== Task ==
Copy out all the entries below, putting "Command" in place of each "Instruction" and leaving everything else unchanged.

[Records]
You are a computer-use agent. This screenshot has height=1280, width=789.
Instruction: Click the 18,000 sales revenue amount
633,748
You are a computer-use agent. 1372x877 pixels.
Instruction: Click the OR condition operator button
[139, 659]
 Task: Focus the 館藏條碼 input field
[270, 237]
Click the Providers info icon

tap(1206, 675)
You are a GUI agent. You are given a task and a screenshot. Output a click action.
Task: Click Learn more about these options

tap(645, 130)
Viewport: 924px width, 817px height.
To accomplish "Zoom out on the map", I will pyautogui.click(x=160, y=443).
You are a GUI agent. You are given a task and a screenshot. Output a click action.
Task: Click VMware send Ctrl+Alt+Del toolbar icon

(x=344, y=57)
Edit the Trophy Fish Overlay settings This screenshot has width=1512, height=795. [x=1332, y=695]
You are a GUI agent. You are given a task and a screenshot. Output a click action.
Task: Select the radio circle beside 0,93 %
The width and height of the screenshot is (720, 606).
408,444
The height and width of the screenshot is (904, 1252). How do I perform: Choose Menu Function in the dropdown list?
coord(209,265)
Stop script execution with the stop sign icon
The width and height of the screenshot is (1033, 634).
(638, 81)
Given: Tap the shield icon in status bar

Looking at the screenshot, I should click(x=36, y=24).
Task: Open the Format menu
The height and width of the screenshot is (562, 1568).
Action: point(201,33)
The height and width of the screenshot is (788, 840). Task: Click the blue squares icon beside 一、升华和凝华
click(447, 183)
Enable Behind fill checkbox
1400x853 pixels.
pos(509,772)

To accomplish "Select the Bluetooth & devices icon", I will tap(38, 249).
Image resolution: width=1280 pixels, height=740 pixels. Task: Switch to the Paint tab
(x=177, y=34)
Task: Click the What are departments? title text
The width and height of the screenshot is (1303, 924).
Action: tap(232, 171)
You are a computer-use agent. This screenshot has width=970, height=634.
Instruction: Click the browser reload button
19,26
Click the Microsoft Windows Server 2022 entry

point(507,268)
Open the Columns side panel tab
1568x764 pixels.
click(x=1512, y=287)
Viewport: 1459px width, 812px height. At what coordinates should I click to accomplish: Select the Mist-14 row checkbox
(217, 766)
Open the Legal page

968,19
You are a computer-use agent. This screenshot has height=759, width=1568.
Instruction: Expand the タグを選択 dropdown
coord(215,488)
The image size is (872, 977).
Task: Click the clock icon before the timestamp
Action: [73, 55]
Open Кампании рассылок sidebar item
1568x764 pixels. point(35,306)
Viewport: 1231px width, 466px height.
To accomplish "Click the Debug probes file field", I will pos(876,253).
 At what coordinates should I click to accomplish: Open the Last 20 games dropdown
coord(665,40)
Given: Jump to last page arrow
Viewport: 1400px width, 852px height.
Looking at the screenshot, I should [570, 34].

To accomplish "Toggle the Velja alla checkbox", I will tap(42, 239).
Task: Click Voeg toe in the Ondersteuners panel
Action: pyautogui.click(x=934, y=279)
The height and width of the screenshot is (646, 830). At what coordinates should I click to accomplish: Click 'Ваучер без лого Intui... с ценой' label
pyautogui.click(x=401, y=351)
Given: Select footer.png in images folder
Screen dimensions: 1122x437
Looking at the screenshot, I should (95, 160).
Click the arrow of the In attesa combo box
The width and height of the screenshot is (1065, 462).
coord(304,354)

== Response ==
You are a computer-use agent. This screenshot has height=1280, width=789.
Command: Click the 18,000 sales revenue amount
633,748
You are a computer-use agent. 1372x877 pixels.
Command: Click the OR condition operator button
[139, 659]
 Task: Focus the 館藏條碼 input field
[270, 237]
Click the Providers info icon

tap(1206, 675)
You are a GUI agent. You are given a task and a screenshot. Output a click action.
Task: Click Learn more about these options

tap(645, 130)
Viewport: 924px width, 817px height.
To accomplish "Zoom out on the map", I will pyautogui.click(x=160, y=443).
You are a GUI agent. You are given a task and a screenshot. Output a click action.
Task: Click VMware send Ctrl+Alt+Del toolbar icon

(x=344, y=57)
Edit the Trophy Fish Overlay settings This screenshot has width=1512, height=795. [x=1332, y=695]
You are a GUI agent. You are given a task and a screenshot. Output a click action.
Task: Select the radio circle beside 0,93 %
The width and height of the screenshot is (720, 606).
408,444
The height and width of the screenshot is (904, 1252). How do I perform: Choose Menu Function in the dropdown list?
coord(209,265)
Stop script execution with the stop sign icon
The width and height of the screenshot is (1033, 634).
(638, 81)
Given: Tap the shield icon in status bar

Looking at the screenshot, I should click(x=36, y=24).
Task: Open the Format menu
The height and width of the screenshot is (562, 1568).
Action: point(201,33)
The height and width of the screenshot is (788, 840). Task: Click the blue squares icon beside 一、升华和凝华
click(447, 183)
Enable Behind fill checkbox
1400x853 pixels.
pos(509,772)

To accomplish "Select the Bluetooth & devices icon", I will tap(38, 249).
Image resolution: width=1280 pixels, height=740 pixels. Task: Switch to the Paint tab
(x=177, y=34)
Task: Click the What are departments? title text
The width and height of the screenshot is (1303, 924).
Action: tap(232, 171)
You are a computer-use agent. This screenshot has width=970, height=634.
Command: Click the browser reload button
19,26
Click the Microsoft Windows Server 2022 entry

point(507,268)
Open the Columns side panel tab
1568x764 pixels.
click(x=1512, y=287)
Viewport: 1459px width, 812px height. At what coordinates should I click to accomplish: Select the Mist-14 row checkbox
(217, 766)
Open the Legal page

968,19
You are a computer-use agent. This screenshot has height=759, width=1568.
Command: Expand the タグを選択 dropdown
coord(215,488)
The image size is (872, 977).
Task: Click the clock icon before the timestamp
Action: [73, 55]
Open Кампании рассылок sidebar item
1568x764 pixels. point(35,306)
Viewport: 1231px width, 466px height.
To accomplish "Click the Debug probes file field", I will pos(876,253).
 At what coordinates should I click to accomplish: Open the Last 20 games dropdown
coord(665,40)
Given: Jump to last page arrow
Viewport: 1400px width, 852px height.
Looking at the screenshot, I should [570, 34].

To accomplish "Toggle the Velja alla checkbox", I will tap(42, 239).
Task: Click Voeg toe in the Ondersteuners panel
Action: pyautogui.click(x=934, y=279)
The height and width of the screenshot is (646, 830). At what coordinates should I click to accomplish: Click 'Ваучер без лого Intui... с ценой' label
pyautogui.click(x=401, y=351)
Given: Select footer.png in images folder
Screen dimensions: 1122x437
Looking at the screenshot, I should (95, 160).
Click the arrow of the In attesa combo box
The width and height of the screenshot is (1065, 462).
coord(304,354)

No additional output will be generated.